Lidocaine hydrochloride can be both injected and administered as a topical agent. Lidocaine inhibits the transmission of stimuli to the brain by preventing the nerve from initiating an action potential [58]. Compared to procaine—which has been evaluated by the European Medicines Agency (EMEA) as a local anaesthetic that can be used in livestock without a maximum residue limit—lidocaine shows some advantages. The onset of action is faster and its duration is longer, there are fewer side effects and it also shows easier distribution in the tissues [30]. Analgesia normally occurs within five minutes of application and lasts 1–2 h [12]. The addition of a vasoconstrictor prolongs the effect. It also reduces the risk of systemic toxicity by decreasing the rate of systemic absorption [59]. After intratesticular application, lidocaine is rapidly transported into the spermatic cord [32]. Lidocaine is currently not approved for use in pigs in the European Union [9].

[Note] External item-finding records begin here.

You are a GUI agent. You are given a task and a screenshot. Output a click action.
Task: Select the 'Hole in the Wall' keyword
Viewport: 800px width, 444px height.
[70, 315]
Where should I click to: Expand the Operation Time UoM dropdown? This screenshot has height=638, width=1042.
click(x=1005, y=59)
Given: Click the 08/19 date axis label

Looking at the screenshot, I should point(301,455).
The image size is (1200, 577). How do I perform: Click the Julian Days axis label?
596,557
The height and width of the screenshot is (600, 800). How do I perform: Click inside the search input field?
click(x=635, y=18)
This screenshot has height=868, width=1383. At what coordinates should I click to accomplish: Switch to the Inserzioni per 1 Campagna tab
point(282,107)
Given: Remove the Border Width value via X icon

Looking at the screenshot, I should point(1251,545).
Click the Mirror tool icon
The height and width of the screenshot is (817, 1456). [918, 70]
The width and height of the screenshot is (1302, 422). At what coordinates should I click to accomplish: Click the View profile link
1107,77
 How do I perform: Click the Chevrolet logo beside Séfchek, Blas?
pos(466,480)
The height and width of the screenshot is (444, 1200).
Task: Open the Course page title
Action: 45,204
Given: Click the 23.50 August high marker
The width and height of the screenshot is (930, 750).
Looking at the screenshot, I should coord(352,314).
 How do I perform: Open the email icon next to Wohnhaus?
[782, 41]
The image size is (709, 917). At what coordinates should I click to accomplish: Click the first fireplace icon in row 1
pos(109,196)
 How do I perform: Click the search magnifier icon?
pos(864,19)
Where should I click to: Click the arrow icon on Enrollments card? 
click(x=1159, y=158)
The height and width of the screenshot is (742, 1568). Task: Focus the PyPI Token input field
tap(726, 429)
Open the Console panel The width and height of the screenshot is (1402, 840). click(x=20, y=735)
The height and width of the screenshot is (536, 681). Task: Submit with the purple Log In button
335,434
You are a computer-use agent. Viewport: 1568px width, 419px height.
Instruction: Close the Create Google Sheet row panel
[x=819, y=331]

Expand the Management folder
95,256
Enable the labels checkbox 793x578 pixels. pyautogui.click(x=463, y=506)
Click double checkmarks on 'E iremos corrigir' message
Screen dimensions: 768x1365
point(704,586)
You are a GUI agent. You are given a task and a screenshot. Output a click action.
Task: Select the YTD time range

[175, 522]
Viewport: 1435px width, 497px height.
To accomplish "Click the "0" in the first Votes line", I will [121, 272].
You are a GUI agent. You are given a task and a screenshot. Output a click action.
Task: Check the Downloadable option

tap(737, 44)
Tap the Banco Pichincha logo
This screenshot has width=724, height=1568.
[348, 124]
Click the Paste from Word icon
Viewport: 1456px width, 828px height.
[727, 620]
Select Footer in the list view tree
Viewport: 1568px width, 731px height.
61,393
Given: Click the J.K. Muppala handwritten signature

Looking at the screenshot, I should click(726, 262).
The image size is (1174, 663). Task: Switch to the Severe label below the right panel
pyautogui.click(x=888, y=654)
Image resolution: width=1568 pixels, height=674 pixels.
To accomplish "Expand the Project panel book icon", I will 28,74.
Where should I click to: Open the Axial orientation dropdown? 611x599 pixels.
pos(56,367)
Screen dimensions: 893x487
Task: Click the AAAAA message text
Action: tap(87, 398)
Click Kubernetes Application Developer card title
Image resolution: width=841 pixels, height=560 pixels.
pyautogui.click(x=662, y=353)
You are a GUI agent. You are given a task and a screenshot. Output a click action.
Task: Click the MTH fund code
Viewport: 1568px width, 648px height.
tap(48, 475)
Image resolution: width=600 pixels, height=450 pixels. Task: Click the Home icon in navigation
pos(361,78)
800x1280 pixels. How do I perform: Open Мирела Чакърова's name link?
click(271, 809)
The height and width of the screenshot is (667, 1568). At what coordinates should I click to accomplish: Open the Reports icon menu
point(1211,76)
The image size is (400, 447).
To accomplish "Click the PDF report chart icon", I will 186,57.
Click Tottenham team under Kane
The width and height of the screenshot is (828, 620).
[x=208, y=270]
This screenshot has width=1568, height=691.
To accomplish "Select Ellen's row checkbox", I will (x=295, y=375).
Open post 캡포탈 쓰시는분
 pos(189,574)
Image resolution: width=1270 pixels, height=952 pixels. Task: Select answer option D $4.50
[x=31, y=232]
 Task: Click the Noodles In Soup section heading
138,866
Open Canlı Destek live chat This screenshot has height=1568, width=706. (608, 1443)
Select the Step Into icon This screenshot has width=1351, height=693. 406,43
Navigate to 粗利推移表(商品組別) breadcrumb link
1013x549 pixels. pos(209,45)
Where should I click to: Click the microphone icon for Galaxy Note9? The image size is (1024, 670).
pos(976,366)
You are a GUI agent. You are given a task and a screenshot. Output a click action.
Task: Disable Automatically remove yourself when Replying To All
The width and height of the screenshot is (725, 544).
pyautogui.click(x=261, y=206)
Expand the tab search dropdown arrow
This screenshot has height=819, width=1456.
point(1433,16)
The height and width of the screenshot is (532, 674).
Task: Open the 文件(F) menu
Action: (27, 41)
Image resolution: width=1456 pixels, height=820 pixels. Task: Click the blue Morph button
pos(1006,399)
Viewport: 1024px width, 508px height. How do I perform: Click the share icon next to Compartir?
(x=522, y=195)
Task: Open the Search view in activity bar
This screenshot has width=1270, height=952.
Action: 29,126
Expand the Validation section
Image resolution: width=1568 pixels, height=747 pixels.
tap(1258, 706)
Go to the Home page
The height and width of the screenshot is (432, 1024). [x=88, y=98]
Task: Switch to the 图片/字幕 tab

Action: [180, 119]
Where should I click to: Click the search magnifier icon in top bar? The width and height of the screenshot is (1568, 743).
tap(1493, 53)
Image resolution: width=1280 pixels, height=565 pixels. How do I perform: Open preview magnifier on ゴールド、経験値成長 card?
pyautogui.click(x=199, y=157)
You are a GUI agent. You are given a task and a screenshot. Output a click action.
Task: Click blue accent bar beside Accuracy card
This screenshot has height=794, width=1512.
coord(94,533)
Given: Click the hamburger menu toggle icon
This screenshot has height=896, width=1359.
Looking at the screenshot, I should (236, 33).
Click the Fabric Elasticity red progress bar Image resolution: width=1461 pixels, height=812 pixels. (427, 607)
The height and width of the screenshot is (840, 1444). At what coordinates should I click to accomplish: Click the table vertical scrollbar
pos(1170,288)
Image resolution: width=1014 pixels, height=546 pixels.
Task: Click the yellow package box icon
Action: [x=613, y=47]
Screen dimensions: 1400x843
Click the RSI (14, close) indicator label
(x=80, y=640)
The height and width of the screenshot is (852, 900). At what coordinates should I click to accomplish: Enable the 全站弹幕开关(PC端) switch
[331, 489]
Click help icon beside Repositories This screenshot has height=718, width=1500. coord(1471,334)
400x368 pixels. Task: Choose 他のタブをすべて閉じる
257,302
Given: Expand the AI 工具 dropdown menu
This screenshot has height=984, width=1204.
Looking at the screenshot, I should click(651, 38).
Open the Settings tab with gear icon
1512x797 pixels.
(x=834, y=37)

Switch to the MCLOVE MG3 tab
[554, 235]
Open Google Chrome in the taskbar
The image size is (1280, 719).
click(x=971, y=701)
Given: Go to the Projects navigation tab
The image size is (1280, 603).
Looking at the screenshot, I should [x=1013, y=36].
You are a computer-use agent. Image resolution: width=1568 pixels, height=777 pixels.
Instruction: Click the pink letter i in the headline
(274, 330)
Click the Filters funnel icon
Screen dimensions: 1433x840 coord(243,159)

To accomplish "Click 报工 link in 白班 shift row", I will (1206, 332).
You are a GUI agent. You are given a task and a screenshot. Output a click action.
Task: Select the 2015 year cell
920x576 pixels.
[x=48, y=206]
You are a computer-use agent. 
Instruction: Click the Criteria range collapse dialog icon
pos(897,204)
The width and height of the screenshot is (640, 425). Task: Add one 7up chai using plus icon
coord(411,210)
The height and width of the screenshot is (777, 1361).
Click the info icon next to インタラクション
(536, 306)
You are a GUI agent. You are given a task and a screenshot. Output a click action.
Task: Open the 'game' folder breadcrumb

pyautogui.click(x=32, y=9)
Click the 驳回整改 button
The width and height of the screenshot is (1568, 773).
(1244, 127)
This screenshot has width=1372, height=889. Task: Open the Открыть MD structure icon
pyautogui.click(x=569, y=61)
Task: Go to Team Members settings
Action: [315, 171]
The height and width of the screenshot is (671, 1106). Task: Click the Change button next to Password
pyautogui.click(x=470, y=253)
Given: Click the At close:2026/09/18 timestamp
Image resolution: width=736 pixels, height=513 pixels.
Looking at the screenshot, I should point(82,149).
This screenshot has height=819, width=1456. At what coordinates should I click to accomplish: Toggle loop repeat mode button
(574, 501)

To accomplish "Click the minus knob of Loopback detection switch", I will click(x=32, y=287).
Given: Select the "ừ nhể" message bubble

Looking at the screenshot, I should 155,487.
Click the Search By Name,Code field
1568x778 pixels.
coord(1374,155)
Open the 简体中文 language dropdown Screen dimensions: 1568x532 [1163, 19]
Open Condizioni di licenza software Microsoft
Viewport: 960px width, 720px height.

Meloxicam is a non-steroidal anti-inflammatory drug (NSAID) of the oxicam class inhibiting prostaglandin synthesis via relatively selective inhibition of cyclooxygenase-2 and provides analgesic, antipyretic and anti-inflammatory properties [60]. It is registered for use in piglets [9]. While the administration of meloxicam is helpful in the treatment of post-operative pain and suffering, this drug cannot manage intra-operative pain [61,62].

5. Conclusions

Our hypothesis, that intranasal administration of the drugs used can produce equivalent sedation to intramuscular administration, could not be confirmed. This study has shown that intranasal application of the used drugs produced poor sedation and, therefore, is not feasible for clinical practice. All intranasally sedated pigs showed mild sedation, although this was not sufficient to allow for any major manipulations. Regarding intramuscular application, only the medium dosage of the azaperone/alfaxalone combination (G6) met all our criteria. All other combinations showed either too long induction times, unsatisfactory scores or too long recovery times.